Prime Cuts: Kings and Kingdoms, Do It Again
Overall Grade: 4/5
One listen to Travis Cottrell's "The Reason" reveals that this veteran worship leader is not here just to sell his songs. Unlike many of his peers, Cottrell is not obsessive to recruit songs that only bear his own name on the writer's credit. He has no problem putting his own compositions side by side with Elevation Worship's "Do it Again" or Hillsong Worship's "What a Beautiful Name." Rather, Cottrell's goal is more lofty: he is here to provide a wholistic worship experience that is reverently directed to God and warmly thoughtful of his fellow worshippers. Evidence of his sensitivity to his congregation is revealed in the interweaving of verses of hymns into his own compositions. In so doing, Cottrell provides a way for his congregation to ease into his new songs with less xenophobia. This also connects the dots between the church past, present and future.
For the last eighteen years Cottrell has served as worship leader at Beth Moore's Living Proof Live conferences. Moreover, he has had been singing with some of CCM and country music's biggest names, including Max Lucado, Alan Jackson, Amy Grant, and Garth Brooks. In addition to his work for others, Cottrell has amassed a successful solo career, releasing numerous albums, including The Deep, Unashamed Love, Alive Forever, Found, Ring the Bells, When the Stars Burn Down, and the Dove Award-winning Jesus Saves Live.

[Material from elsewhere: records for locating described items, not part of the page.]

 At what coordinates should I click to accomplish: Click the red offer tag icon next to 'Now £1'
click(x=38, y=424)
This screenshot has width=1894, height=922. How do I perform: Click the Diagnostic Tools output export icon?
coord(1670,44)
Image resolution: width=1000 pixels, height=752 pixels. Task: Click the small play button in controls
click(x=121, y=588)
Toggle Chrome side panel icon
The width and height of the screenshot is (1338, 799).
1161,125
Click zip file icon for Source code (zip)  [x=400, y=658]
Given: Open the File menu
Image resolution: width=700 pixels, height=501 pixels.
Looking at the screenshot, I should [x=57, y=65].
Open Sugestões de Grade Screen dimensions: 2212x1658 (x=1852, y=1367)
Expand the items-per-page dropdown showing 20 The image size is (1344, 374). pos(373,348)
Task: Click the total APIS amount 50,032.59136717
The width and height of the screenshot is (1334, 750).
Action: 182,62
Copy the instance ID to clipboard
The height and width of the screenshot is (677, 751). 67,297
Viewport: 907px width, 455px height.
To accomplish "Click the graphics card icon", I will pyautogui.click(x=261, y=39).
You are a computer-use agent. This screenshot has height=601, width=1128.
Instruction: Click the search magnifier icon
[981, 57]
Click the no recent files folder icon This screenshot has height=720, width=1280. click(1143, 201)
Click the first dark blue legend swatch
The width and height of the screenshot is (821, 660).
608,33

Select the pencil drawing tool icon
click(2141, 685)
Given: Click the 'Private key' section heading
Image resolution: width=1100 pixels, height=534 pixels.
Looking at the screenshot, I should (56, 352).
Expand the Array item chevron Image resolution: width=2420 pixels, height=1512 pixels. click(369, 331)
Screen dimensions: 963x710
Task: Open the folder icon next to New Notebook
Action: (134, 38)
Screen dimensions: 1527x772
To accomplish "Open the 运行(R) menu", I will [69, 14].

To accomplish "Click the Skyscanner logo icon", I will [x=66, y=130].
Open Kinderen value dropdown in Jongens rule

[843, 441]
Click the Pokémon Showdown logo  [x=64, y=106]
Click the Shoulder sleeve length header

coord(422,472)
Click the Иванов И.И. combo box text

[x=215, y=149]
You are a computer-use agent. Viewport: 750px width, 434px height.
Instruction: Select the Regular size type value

The album's apogee actually comes two thirds through the album. "Kings and Kingdoms" has all the hallmarks of a classic in the vein of Darlene Zschech's "Shout to the Lord" or Bethel Music's "Lion and the Lamb." Lofty in the song's execution, God-exalting in the lyrical focus, and majestic in its use of a choir to rend the choruses, "Kings and Kingdoms" is simply superb. Cottrell pours out his heart on the title cut "The Reason" where he lays down his raison d'être for being a worship leader. The utilisation of strings and Cottrell's soothing tenor on "Abide with Me" are ministries to the heart.
Being a champion of blended worship, one can hear hymnic echoes on the thumping "Thousand Tongues" and "No Other Fount." Less effective is "We Lift Our Eyes," which borrows words from the hymn "Turn Your Eyes Upon Jesus." Not only has this hymn being the influence of countless modern worship songs, but Cottrell's new composition pales drastically compared to the original hymn.
Cottrell's piano version of Elevation Worship's "Do it Again" is actually stunning. And by tagging Michael W. Smith's "Agnus Dei" to Hillsong's "What a Beautiful Name," Cottrell adds a whole different worship dimension to this Grammy winning song. Overall, the utility of this album is not in its individual songs. Rather, it is to be listened and experienced as a whole --- it is an experience that embraces both the new and the old.